The lines needed are those from the start of the records through the line holding "Restaurant (315, 47)", each copied exactly.
Start of Given information
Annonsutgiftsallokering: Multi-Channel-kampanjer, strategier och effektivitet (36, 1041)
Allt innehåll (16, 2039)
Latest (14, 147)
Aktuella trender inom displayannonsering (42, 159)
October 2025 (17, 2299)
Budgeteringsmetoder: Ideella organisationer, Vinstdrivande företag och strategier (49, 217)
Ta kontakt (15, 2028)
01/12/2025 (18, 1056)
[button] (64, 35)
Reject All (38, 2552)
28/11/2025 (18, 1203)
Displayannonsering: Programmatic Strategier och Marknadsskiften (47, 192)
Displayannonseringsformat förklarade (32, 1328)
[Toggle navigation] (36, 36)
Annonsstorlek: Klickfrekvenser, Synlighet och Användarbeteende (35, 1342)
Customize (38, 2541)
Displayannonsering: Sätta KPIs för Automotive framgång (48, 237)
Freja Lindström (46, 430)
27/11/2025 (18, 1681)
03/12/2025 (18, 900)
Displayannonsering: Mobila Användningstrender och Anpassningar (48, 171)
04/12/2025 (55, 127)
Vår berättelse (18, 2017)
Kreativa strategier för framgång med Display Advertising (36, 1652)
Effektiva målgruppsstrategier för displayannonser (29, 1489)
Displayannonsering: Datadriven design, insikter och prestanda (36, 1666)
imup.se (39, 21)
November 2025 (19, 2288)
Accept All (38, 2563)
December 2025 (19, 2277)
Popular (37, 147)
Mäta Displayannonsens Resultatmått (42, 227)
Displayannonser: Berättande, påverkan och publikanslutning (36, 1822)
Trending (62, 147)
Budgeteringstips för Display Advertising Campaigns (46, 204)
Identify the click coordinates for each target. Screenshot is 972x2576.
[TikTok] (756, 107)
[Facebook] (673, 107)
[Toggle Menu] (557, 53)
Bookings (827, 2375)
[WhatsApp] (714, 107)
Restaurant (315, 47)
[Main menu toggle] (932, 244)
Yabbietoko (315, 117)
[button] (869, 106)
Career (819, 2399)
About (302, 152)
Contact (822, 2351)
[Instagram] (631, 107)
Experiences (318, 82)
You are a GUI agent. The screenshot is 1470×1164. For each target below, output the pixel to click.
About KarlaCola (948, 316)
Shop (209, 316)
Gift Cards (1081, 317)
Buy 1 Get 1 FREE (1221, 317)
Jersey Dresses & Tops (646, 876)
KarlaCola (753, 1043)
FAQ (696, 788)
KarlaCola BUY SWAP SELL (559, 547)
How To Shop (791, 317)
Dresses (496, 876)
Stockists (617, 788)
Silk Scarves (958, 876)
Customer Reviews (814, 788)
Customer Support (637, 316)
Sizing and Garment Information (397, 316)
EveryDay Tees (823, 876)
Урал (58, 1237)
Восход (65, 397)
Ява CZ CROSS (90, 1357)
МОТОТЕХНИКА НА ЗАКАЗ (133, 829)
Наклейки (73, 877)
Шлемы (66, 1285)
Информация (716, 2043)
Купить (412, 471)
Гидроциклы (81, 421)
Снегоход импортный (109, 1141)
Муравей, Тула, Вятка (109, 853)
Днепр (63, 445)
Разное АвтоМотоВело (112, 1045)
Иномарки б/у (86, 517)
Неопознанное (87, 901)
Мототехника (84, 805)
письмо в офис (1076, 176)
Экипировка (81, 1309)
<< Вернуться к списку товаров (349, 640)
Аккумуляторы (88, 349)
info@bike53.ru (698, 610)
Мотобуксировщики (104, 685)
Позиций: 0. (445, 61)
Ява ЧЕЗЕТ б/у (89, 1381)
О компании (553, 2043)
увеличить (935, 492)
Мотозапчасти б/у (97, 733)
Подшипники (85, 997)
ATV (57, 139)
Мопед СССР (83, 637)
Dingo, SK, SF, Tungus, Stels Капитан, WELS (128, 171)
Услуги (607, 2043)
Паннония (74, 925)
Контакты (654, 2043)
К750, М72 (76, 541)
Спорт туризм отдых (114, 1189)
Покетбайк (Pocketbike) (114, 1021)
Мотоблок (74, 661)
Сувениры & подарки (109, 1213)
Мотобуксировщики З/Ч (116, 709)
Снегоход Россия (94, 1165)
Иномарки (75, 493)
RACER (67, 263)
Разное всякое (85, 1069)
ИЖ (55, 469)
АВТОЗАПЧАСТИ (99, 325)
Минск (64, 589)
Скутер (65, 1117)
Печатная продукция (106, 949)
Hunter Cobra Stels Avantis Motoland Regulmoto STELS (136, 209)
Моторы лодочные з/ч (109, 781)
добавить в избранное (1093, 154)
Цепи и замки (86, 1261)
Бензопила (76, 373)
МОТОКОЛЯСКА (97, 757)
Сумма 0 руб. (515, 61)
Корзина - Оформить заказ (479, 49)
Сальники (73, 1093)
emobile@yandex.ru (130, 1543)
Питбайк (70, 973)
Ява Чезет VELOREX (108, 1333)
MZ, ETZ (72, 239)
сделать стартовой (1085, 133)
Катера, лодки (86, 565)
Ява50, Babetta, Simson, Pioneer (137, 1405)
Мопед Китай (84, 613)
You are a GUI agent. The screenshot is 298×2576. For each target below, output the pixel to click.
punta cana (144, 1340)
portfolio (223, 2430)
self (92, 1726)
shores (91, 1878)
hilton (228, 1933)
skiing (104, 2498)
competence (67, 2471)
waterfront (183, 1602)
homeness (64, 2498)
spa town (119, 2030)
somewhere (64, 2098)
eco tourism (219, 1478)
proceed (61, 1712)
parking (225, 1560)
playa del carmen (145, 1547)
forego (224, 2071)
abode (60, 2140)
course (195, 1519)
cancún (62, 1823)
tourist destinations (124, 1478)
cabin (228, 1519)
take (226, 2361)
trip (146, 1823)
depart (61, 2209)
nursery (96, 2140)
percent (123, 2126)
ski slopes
End of Given information
### Answer:
Annonsutgiftsallokering: Multi-Channel-kampanjer, strategier och effektivitet (36, 1041)
Allt innehåll (16, 2039)
Latest (14, 147)
Aktuella trender inom displayannonsering (42, 159)
October 2025 (17, 2299)
Budgeteringsmetoder: Ideella organisationer, Vinstdrivande företag och strategier (49, 217)
Ta kontakt (15, 2028)
01/12/2025 (18, 1056)
[button] (64, 35)
Reject All (38, 2552)
28/11/2025 (18, 1203)
Displayannonsering: Programmatic Strategier och Marknadsskiften (47, 192)
Displayannonseringsformat förklarade (32, 1328)
[Toggle navigation] (36, 36)
Annonsstorlek: Klickfrekvenser, Synlighet och Användarbeteende (35, 1342)
Customize (38, 2541)
Displayannonsering: Sätta KPIs för Automotive framgång (48, 237)
Freja Lindström (46, 430)
27/11/2025 (18, 1681)
03/12/2025 (18, 900)
Displayannonsering: Mobila Användningstrender och Anpassningar (48, 171)
04/12/2025 (55, 127)
Vår berättelse (18, 2017)
Kreativa strategier för framgång med Display Advertising (36, 1652)
Effektiva målgruppsstrategier för displayannonser (29, 1489)
Displayannonsering: Datadriven design, insikter och prestanda (36, 1666)
imup.se (39, 21)
November 2025 (19, 2288)
Accept All (38, 2563)
December 2025 (19, 2277)
Popular (37, 147)
Mäta Displayannonsens Resultatmått (42, 227)
Displayannonser: Berättande, påverkan och publikanslutning (36, 1822)
Trending (62, 147)
Budgeteringstips för Display Advertising Campaigns (46, 204)
Identify the click coordinates for each target. Screenshot is 972x2576.
[TikTok] (756, 107)
[Facebook] (673, 107)
[Toggle Menu] (557, 53)
Bookings (827, 2375)
[WhatsApp] (714, 107)
Restaurant (315, 47)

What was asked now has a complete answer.